Cumartesi, Nisan 29, 2006

What Role For The Blacksea Region in EU's Energy Strategy

The European Union is urgently drafting for release within the month a Green Paper on Energy, which may be the first in a series of Energy Papers from Brussels. The move responds to the twin problems that suddenly alarmed the EU and the United States in recent weeks: Three rounds of interruptions in energy deliveries from Russia to Europe, coupled with a continuing slide into European overdependence on Russian supplies.

Officially, Brussels and Washington are only beginning sotto-voce to acknowledge those two sides of that problem. But they have yet to focus on the dangerous nexus now forming between disruptions by Russia or in Russia and growing dependence upon Russia. Of those three interruptions, two were man-made in Russia but occurred in the Black Sea region, highlighting this region's key role in Western energy security.

Compounding Moscow's leverage as supplier, its middleman-monopoly on eastern Caspian hydrocarbons is a novel type of leverage, usable on the producer countries as well.

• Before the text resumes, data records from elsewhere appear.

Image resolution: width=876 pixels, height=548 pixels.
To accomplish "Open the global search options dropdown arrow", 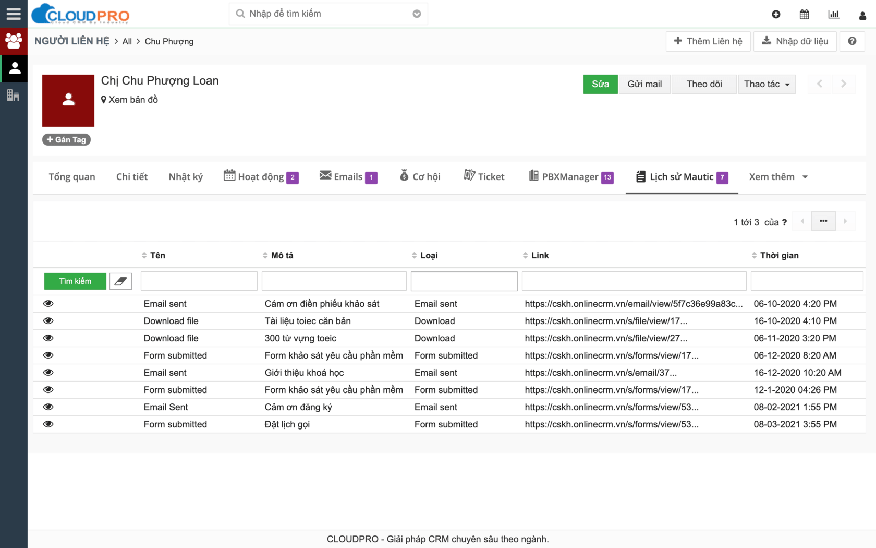I will [x=417, y=14].
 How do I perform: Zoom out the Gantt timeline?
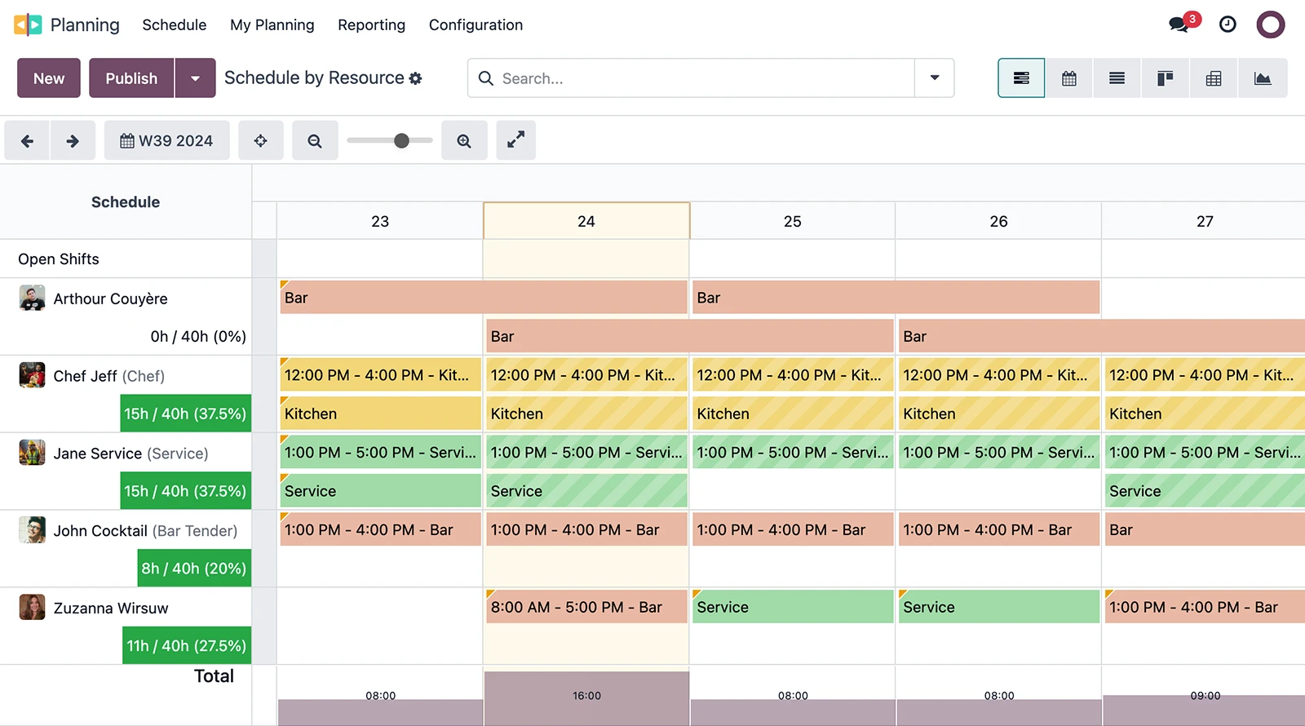click(x=315, y=141)
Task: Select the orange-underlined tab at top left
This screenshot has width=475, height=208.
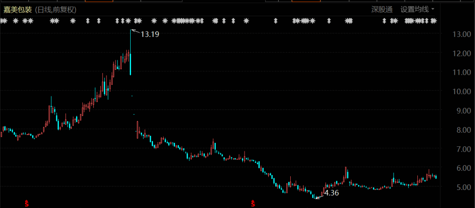Action: pyautogui.click(x=99, y=1)
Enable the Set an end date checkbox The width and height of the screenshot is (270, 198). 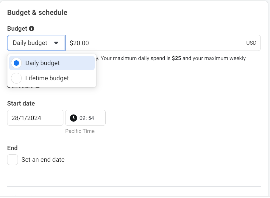tap(13, 160)
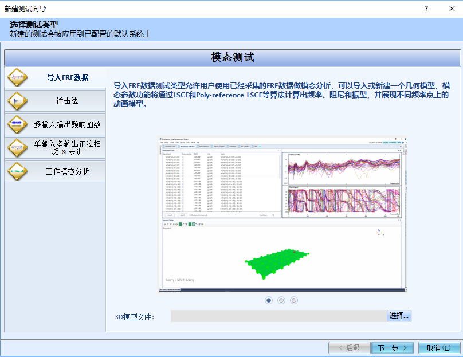Switch to the 工作模态分析 label
This screenshot has height=357, width=463.
coord(68,171)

Additionally, Moscow seeks footholds in downstream infrastructure of European countries for a third type of leverage.

The winter's events have highlighted these long-neglected, but now mounting, risks to the energy security of the enlarged West and its partners in Europe's East. The relevance of EU policy will hinge on identifying these risks and calling for the development of a common energy security strategy. This must be based on diversification of supply sources, with direct access via the Black Sea region to the eastern Caspian as a major objective; and on ensuring national or EU control (as opposed to Russian control) of energy transport systems in Europe.

The EU's initiative must also stipulate consultation and coordination with the United States toward an overall Western strategic concept and measures for energy security. The Paper ought to clarify that energy security has become a key dimension to overall Euro-Atlantic security, and on that basis propose the establishment of a standing EU-United States consultative mechanism that can evolve into a policy-planning framework.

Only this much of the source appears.